§ Supplied material
------------------------------

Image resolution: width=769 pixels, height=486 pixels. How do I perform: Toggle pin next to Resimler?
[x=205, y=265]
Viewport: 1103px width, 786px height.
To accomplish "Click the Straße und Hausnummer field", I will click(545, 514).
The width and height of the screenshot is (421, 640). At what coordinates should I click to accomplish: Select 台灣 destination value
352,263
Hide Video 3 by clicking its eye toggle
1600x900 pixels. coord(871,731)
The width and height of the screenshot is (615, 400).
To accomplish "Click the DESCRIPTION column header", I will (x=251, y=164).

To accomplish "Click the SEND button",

------------------------------

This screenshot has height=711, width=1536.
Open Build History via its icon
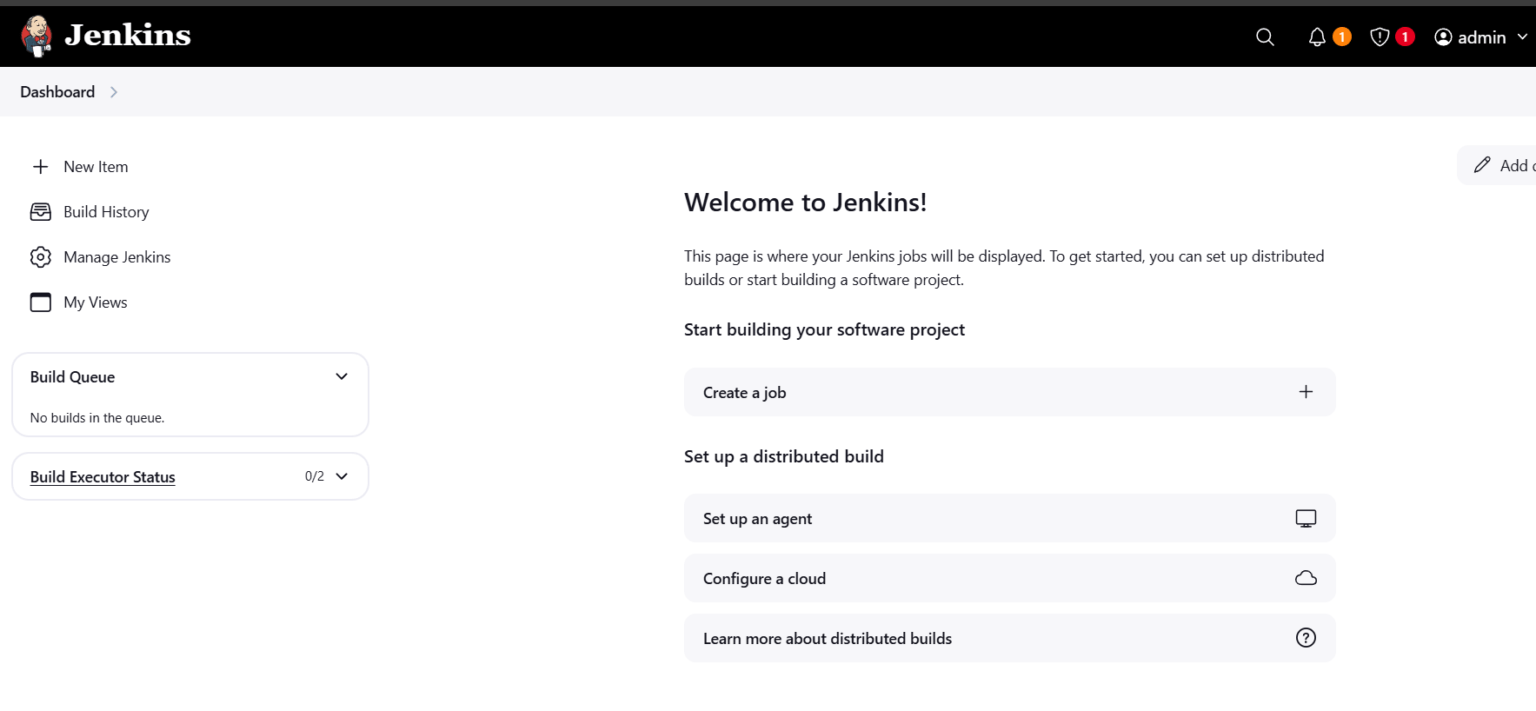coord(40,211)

------------------------------

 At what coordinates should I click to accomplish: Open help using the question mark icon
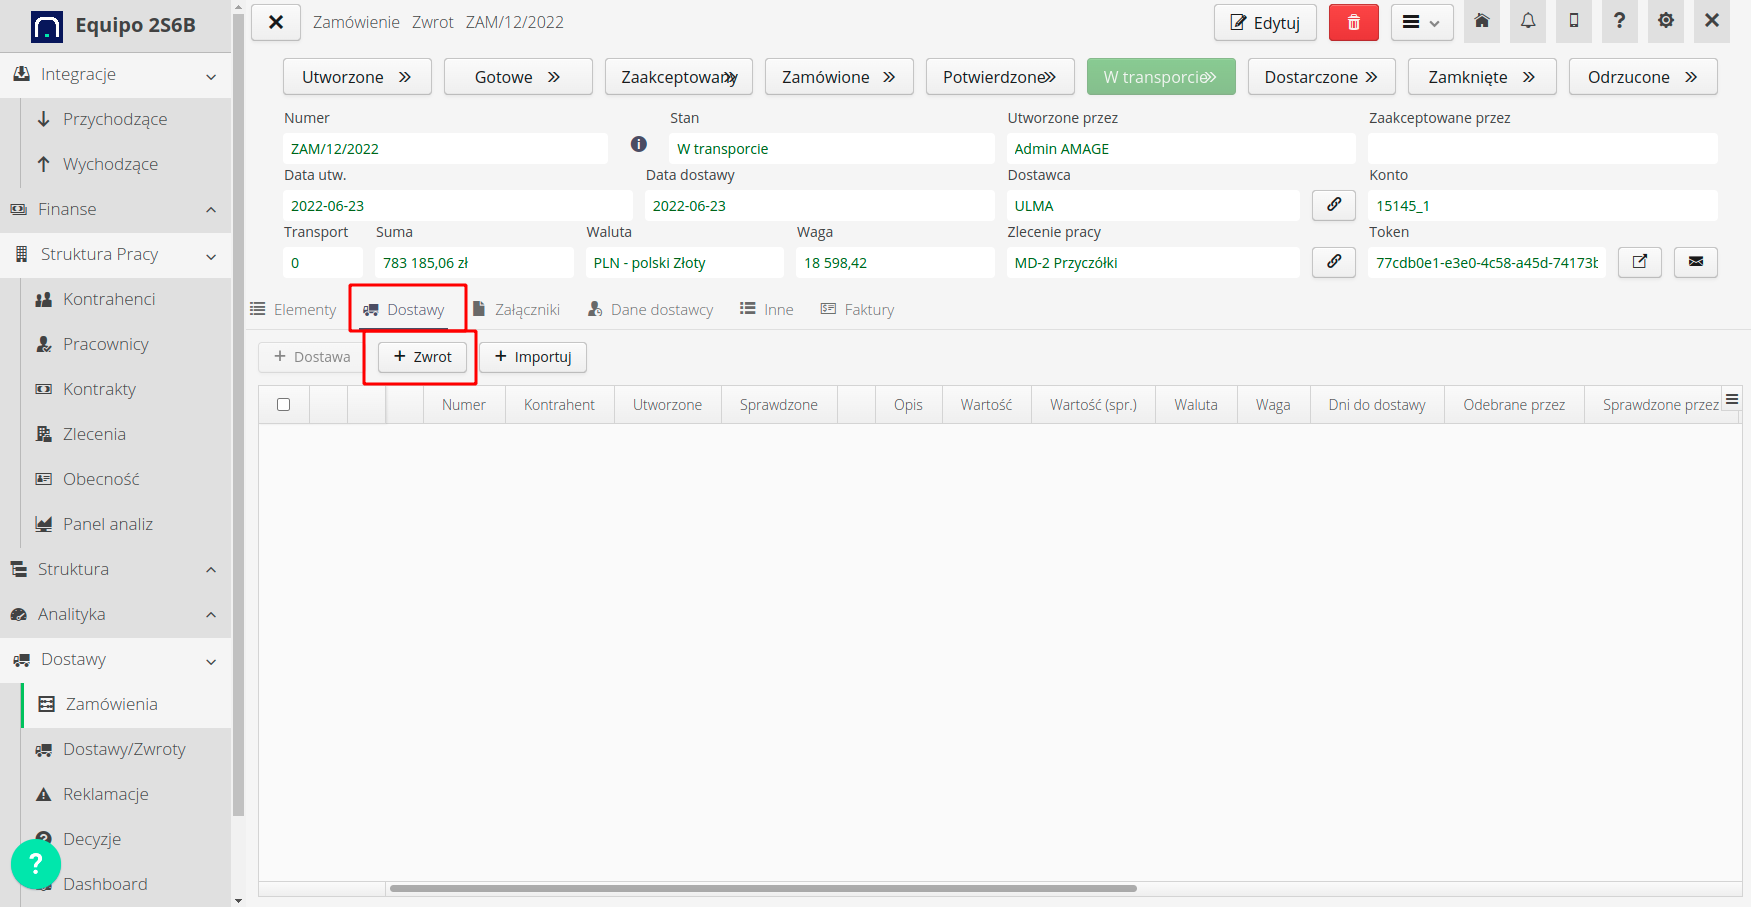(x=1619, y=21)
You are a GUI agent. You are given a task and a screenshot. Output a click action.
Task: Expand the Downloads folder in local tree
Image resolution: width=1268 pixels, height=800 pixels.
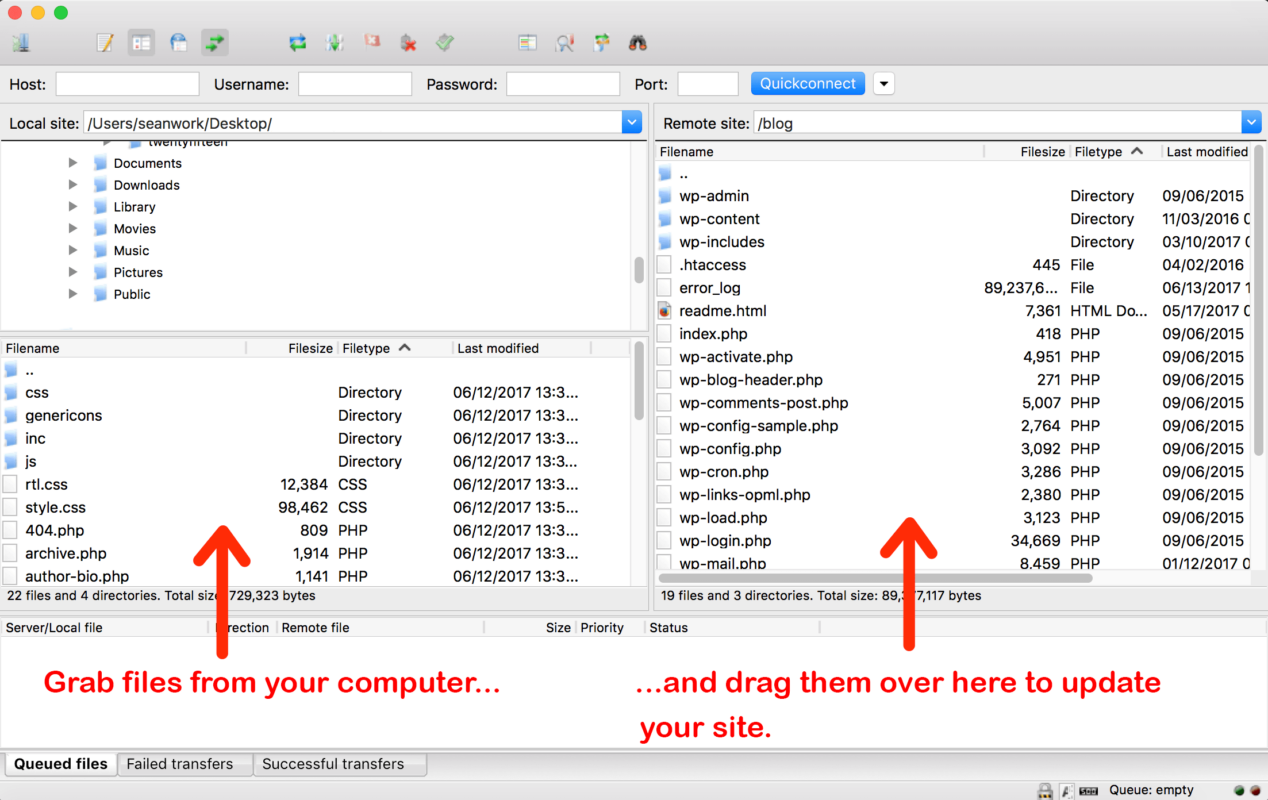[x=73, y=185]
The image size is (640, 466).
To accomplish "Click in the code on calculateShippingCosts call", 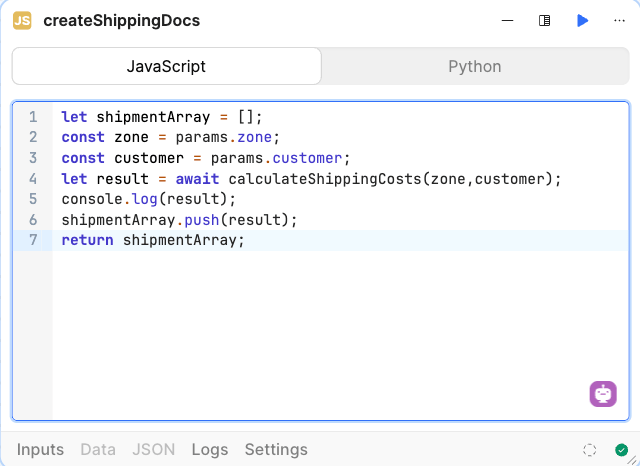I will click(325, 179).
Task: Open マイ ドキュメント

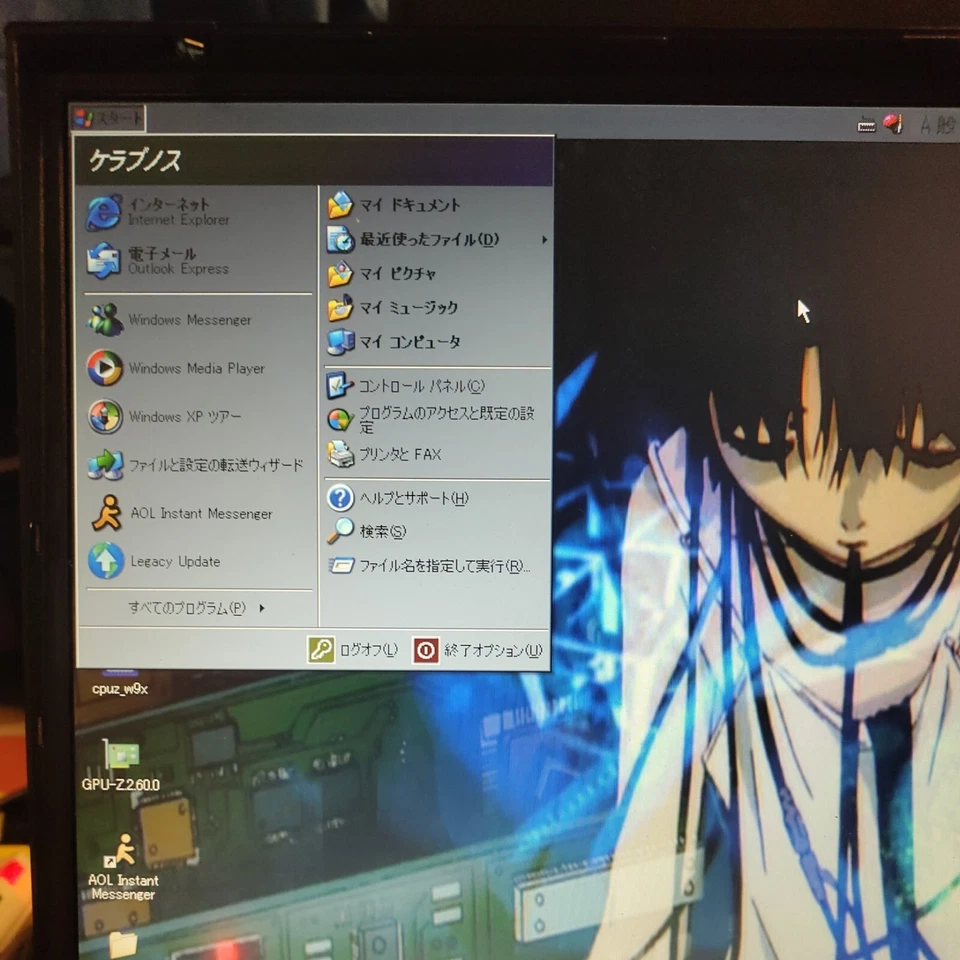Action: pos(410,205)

------------------------------

§ Exercise directions
Could you give the material from the line with "This screenshot has height=711, width=1536." through the line with "coord(40,211)", both included, as a JSON list of strings, one string per line, with blank lines and pictures left out?

§ Answer in full
[
  "This screenshot has height=711, width=1536.",
  "Open Build History via its icon",
  "coord(40,211)"
]